> **Task 1**
In the passage on the Tungusic creation myth below, list every action the text says Buga performed.

> **Document passage**
══════════

= Tungusic creation myth =

Siberian legend

The Tungusic creation myths are traditional stories of the creation of the world belonging to the Tungusic peoples of Siberia.

==Account of creation==

In one account of the Tungusic creation myth, Buga, their central deity, set fire to a vast primordial ocean. Following a long struggle, the flames consumed much of the water, exposing dry land. Then Buga created the light, separated it from darkness, and descended to the newly created land, where he confronted Buninka, the devil. A dispute arose between them over who had created the world. Buninka was spiteful and tried to injure Buga's creation.

══════════

Items from a dataset:
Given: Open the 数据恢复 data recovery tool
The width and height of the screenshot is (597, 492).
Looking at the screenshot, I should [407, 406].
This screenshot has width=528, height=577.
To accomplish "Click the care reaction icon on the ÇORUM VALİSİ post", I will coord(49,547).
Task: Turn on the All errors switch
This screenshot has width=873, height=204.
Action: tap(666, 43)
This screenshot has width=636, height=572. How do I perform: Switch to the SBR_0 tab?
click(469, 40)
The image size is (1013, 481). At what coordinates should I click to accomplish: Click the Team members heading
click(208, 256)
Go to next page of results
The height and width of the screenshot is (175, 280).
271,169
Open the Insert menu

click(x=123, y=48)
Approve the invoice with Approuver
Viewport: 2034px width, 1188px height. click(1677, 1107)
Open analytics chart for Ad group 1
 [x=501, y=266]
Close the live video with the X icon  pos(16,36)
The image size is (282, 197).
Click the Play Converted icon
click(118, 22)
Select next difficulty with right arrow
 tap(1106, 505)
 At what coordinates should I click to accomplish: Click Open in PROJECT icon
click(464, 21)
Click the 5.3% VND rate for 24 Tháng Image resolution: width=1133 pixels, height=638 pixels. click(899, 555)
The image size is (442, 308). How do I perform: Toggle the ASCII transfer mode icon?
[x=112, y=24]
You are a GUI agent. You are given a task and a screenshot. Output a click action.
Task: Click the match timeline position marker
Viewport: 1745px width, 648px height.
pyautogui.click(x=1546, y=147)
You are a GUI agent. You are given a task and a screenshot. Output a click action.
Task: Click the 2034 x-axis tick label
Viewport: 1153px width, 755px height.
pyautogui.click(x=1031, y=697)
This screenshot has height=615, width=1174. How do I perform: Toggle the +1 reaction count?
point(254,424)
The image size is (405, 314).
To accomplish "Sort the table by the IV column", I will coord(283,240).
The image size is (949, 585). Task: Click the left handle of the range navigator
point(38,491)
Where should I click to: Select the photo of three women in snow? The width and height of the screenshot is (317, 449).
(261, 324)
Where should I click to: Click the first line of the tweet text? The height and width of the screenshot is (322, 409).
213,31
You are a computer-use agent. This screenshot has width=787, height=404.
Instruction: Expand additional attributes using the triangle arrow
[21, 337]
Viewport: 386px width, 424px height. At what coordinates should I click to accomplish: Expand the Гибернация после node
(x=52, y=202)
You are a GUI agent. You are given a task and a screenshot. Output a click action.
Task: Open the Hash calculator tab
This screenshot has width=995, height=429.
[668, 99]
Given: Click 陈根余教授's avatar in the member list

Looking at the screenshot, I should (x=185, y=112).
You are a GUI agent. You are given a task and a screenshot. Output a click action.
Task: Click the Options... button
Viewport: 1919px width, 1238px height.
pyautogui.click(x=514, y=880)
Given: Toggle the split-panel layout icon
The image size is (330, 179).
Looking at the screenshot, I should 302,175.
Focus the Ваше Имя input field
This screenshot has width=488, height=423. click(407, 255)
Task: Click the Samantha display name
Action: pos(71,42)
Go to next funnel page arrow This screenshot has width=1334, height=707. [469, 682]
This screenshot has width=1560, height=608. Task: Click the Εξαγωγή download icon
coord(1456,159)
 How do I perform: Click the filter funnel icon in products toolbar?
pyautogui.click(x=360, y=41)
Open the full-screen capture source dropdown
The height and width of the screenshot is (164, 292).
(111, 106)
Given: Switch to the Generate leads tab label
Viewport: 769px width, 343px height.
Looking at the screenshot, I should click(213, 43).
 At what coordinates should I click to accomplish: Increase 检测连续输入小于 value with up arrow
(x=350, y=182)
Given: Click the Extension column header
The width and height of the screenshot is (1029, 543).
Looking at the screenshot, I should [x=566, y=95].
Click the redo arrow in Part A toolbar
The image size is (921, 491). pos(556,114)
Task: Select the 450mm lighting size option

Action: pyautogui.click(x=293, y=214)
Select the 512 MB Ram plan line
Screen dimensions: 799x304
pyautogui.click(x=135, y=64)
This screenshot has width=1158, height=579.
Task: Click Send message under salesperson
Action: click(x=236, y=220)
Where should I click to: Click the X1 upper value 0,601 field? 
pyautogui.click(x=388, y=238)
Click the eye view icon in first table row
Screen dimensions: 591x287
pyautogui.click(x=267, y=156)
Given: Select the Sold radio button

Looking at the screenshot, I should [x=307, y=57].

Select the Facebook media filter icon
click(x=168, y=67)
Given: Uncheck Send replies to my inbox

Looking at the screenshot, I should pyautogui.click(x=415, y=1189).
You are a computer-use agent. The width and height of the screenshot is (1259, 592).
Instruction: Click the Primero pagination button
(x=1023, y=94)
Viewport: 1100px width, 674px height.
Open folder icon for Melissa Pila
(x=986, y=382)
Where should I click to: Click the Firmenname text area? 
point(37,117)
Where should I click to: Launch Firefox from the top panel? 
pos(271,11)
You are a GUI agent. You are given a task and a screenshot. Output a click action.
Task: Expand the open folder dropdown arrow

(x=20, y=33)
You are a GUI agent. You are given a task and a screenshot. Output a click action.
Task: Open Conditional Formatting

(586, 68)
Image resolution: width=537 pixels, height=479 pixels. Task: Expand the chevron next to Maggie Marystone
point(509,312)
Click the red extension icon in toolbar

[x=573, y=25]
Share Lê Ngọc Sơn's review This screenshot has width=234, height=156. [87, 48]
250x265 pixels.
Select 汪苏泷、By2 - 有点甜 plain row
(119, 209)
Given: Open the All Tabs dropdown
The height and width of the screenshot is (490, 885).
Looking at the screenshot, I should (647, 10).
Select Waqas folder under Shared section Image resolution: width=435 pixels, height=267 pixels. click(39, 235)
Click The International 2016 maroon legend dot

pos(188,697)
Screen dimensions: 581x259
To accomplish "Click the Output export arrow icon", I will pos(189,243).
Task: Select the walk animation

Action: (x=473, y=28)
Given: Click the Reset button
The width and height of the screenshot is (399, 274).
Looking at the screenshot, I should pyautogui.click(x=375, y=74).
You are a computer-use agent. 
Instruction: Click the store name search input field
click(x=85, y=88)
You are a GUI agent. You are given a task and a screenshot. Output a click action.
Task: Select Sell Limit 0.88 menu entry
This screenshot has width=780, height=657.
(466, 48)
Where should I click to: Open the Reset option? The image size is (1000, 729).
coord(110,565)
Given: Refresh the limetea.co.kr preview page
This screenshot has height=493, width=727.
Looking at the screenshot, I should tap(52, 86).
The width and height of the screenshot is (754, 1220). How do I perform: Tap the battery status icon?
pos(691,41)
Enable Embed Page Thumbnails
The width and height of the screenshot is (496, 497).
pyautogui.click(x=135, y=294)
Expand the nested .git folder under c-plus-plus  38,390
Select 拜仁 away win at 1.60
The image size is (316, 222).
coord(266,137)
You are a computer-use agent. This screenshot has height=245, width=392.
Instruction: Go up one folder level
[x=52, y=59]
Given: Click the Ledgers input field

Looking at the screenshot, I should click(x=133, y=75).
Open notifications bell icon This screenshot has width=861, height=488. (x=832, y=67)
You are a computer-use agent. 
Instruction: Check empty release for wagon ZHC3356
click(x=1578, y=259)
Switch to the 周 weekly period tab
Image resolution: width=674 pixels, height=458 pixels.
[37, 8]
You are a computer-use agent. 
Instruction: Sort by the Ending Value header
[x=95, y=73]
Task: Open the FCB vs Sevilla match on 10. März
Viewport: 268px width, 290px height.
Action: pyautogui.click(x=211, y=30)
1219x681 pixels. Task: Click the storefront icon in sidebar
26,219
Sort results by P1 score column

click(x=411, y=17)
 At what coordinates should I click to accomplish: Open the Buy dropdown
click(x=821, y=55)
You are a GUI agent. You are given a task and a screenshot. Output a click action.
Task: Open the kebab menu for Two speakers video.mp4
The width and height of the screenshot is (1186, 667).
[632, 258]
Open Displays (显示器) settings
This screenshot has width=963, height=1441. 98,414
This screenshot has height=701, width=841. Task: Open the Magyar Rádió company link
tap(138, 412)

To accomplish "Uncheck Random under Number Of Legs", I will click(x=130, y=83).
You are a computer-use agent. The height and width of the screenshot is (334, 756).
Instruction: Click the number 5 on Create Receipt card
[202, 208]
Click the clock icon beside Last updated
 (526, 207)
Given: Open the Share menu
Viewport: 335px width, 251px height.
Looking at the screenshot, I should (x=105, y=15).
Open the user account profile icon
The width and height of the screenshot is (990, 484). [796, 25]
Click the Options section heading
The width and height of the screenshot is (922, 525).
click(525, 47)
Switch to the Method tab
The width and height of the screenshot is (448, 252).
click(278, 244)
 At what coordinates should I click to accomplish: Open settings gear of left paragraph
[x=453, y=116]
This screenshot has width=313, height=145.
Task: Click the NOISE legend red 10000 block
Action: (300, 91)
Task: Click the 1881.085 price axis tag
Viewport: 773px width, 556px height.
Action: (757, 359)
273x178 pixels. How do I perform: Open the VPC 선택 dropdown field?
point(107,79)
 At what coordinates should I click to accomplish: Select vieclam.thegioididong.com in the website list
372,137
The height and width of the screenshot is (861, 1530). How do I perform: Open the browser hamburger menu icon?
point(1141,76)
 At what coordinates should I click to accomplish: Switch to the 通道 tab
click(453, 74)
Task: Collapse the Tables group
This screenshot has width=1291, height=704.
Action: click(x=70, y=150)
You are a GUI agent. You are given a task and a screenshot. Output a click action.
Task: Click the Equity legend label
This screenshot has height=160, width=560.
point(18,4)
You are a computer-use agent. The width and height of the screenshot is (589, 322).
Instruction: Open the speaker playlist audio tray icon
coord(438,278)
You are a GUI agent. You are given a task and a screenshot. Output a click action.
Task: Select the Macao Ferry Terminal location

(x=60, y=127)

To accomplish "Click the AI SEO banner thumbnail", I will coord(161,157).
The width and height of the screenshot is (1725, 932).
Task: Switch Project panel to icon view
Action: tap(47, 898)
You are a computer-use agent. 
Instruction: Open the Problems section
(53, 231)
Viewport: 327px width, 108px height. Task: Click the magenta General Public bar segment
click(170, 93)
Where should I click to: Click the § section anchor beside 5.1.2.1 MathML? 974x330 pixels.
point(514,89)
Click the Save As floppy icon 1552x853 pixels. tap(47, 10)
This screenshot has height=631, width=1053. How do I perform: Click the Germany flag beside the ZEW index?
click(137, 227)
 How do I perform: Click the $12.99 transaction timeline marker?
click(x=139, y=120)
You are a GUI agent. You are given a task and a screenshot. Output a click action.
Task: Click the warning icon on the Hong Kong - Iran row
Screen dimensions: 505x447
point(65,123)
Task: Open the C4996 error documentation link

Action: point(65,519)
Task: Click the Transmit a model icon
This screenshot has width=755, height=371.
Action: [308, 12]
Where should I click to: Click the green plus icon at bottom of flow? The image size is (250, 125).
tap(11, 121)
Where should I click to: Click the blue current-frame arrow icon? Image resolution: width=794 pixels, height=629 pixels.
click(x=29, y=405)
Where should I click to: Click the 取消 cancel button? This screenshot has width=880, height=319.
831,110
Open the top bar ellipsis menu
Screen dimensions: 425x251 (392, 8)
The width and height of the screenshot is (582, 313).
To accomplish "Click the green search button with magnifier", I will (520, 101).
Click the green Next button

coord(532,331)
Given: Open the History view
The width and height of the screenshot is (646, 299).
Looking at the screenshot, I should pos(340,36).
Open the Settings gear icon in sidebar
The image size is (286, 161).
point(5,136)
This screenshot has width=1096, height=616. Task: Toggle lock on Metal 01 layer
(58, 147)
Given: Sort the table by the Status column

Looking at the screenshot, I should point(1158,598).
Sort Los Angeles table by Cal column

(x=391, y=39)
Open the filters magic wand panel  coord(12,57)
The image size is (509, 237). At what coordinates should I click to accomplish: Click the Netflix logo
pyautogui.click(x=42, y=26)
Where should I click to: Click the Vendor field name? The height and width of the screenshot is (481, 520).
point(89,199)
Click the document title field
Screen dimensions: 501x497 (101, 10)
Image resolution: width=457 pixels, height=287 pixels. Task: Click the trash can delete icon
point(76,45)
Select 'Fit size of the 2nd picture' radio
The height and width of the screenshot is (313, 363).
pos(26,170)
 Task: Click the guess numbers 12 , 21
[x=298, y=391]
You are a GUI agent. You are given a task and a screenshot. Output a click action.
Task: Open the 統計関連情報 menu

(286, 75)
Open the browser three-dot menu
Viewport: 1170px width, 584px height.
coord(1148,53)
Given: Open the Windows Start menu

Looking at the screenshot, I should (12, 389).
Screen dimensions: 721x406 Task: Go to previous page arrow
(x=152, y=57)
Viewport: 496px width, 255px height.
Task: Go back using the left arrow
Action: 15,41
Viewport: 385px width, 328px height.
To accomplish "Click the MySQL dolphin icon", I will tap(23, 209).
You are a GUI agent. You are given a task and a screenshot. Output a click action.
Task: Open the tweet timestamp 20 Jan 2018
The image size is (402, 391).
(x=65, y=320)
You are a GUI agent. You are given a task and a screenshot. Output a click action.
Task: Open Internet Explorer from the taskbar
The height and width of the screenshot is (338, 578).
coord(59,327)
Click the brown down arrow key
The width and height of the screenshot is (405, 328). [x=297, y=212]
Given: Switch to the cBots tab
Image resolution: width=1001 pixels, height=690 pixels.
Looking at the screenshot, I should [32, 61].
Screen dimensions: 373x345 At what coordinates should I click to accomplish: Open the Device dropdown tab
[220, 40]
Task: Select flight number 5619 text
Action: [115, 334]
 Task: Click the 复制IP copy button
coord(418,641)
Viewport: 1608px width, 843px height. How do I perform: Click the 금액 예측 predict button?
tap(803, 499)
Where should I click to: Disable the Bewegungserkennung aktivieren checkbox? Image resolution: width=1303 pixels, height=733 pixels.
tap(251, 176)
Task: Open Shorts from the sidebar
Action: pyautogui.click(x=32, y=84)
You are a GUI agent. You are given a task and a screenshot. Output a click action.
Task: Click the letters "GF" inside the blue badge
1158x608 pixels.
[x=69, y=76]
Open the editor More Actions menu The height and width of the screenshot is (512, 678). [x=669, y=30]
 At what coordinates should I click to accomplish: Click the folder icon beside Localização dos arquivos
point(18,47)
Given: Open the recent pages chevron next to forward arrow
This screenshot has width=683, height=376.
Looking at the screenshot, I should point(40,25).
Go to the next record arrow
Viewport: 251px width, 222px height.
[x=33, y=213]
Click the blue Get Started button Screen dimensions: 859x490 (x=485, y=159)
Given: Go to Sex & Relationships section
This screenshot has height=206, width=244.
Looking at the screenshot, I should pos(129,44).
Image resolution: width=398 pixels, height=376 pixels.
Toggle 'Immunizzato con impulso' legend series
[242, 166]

══════════

> **Task 2**
Transcribe the part of the records that opens with the line containing "Where should I click to: Click the 取消" and closes with the line containing "Screen dimensions: 501x497 (101, 10)", copying each line unchanged.

> **Exercise output 1**
- Set fire to a vast primordial ocean
- Created the light
- Separated the light from darkness
- Descended to the newly created land
- Confronted Buninka, the devil

> **Exercise output 2**
Where should I click to: Click the 取消 cancel button? This screenshot has width=880, height=319.
831,110
Open the top bar ellipsis menu
Screen dimensions: 425x251 (392, 8)
The width and height of the screenshot is (582, 313).
To accomplish "Click the green search button with magnifier", I will (520, 101).
Click the green Next button

coord(532,331)
Given: Open the History view
The width and height of the screenshot is (646, 299).
Looking at the screenshot, I should pos(340,36).
Open the Settings gear icon in sidebar
The image size is (286, 161).
point(5,136)
This screenshot has width=1096, height=616. Task: Toggle lock on Metal 01 layer
(58, 147)
Given: Sort the table by the Status column

Looking at the screenshot, I should point(1158,598).
Sort Los Angeles table by Cal column

(x=391, y=39)
Open the filters magic wand panel  coord(12,57)
The image size is (509, 237). At what coordinates should I click to accomplish: Click the Netflix logo
pyautogui.click(x=42, y=26)
Where should I click to: Click the Vendor field name? The height and width of the screenshot is (481, 520).
point(89,199)
Click the document title field
Screen dimensions: 501x497 (101, 10)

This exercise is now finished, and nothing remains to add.